Information about concomitant or previous diseases of CIN or cervical cancer (CC) and the corresponding previous treatments are listed in Table 2. Of all the patients, 61.9% had the illness of CIN/CC.
The characteristics of VaIN lesions are listed in Table 3. The average area of VaIN lesions was 1.17cm2. Areas of 63.1% of lesions were less than 1cm2. The areas of lesions in the HSIL(VaIN2,3) group were larger than that in the LSIL(VaIN1) group with a significant difference (1.31cm2 vs 0.79cm2, p =0.055). A history of CIN/VIN in the LSIL(VaIN1) group was more common than that in the HSIL(VaIN2,3) group with a significant difference (75.4% vs 58.1%, p =0.020).
The average laser number for all the patients was 2.94. The average number of therapeutic laser ablation was 2.32 and that of strengthened laser ablation was 0.62 (Fig. 1). There was a significant difference in the total number, therapeutic number and strengthened number of laser ablation between the HSIL(VaIN2,3) and LSIL(VaIN1) groups (3.15 vs 2.35,p =0.000; 2.47 vs 1.91, p =0.002; 0.68 vs 0.44, p=0.060; respectively).
Seventeen patients lost follow-up for the assessment of pathological cure and 22 patients lost for the assessment of HPV clearance.

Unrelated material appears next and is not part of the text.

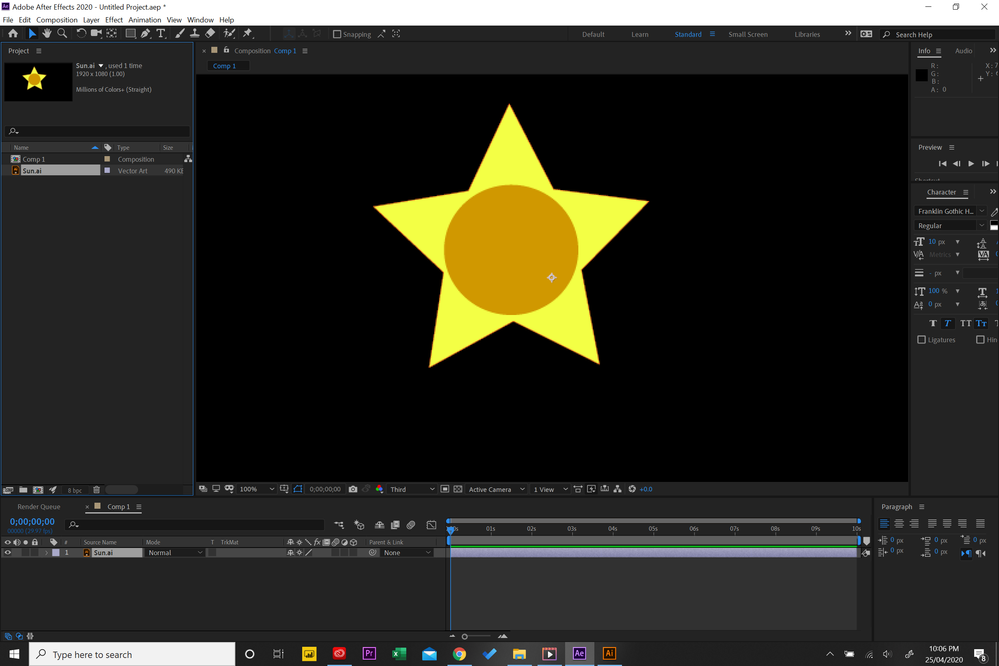
Task: Select the Clone Stamp tool
Action: 194,33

The pathological cure rate increased along with increasing laser times in all the patients (Fig. S1). The cumulative pathological cure rate was 93.0% (186/200) and the cumulative HR-HPV negative rate was 76.9% (150/195). Multivariate logistic regression analysis showed that larger areas of VaIN lesions (p =0.048) and history of hysterectomy (p =0.017) were independent risk factors for the pathological persistence (Table S1), and that menopause (p =0.042) and non-use of condemns (p =0.068) were independent risk factors for persistent HR-HPV infection (Table S2).
In the HSIL(VaIN2,3) group, the cumulative pathological cure rate was 92.0% (138/150) and the cumulative HR-HPV negative rate was 77.5% (110/142). Three to five times of laser ablation could obtain a relatively high pathological cure rate (90.4~92.0%) and HR-HPV negative rate (68.5~77.5%) (Fig. S2). Multivariate logistic regression analysis showed that larger areas of VaIN lesions (p =0.083) and history of hysterectomy (p=0.037) were independent risk factors for pathological persistence, and that menopause (p =0.006) and immunosuppression (p =0.095) were risk factors for persistent HR-HPV infection (Table S3 and Table S4).

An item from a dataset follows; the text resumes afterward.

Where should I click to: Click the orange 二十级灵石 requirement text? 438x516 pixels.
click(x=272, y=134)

In the LSIL(VaIN1) group, the cumulative pathological cure rate was 96.0% (48/50) and the cumulative HR-HPV negative rate was 75.5% (40/53). Two to three times of laser ablation could obtain a relatively high pathological cure rate (92.0~93.5%) and HR-HPV negative rate (65.5~73.6%) (Fig. S3). Multivariate logistic regression analysis showed there was no risk factor for pathological persistence, and that condemn use (p =0.002) was a protective factor against HR-HPV infection (Table S5 and Table S6).

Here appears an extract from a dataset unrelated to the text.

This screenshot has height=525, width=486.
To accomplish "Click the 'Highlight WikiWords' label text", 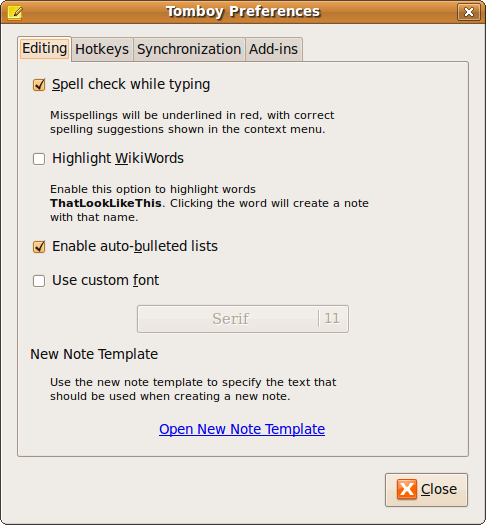I will pyautogui.click(x=118, y=158).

The main complication of laser ablation for VaIN was the vaginal adhesions (21/217, 9.68%). There was another case of surgical site bleeding. The complication incidence was significantly higher in the HSIL group than that in the LSIL group (13.13% vs 1.75%, p=0.014). Bivariate correlation analysis (Table S7) showed that complication incidence was related to vaginitis (p =0.004), VaIN grade (p =0.014) and laser times (p =0.046). Multivariate logistic regression analysis showed that the upper three factors were independent risk factors for complication incidence (p =0.015,p =0.029 and p =0.046, respectively).
There were 455 published studies searched out in the meta-analysis and 21 eligible articles [14, 18~37] were chosen for analysis. The overall combined effect was 0.78 (95%CI 0.72~0.84, P<0.05) for the assessment of pathological cure of laser ablation for VaIN (Fig. S4). The combined effect was 0.84 (95%CI 0.75~0.92, P<0.05) of laser ablation for both the HSIL(VaIN2,3) and LSIL(VaIN1) patients.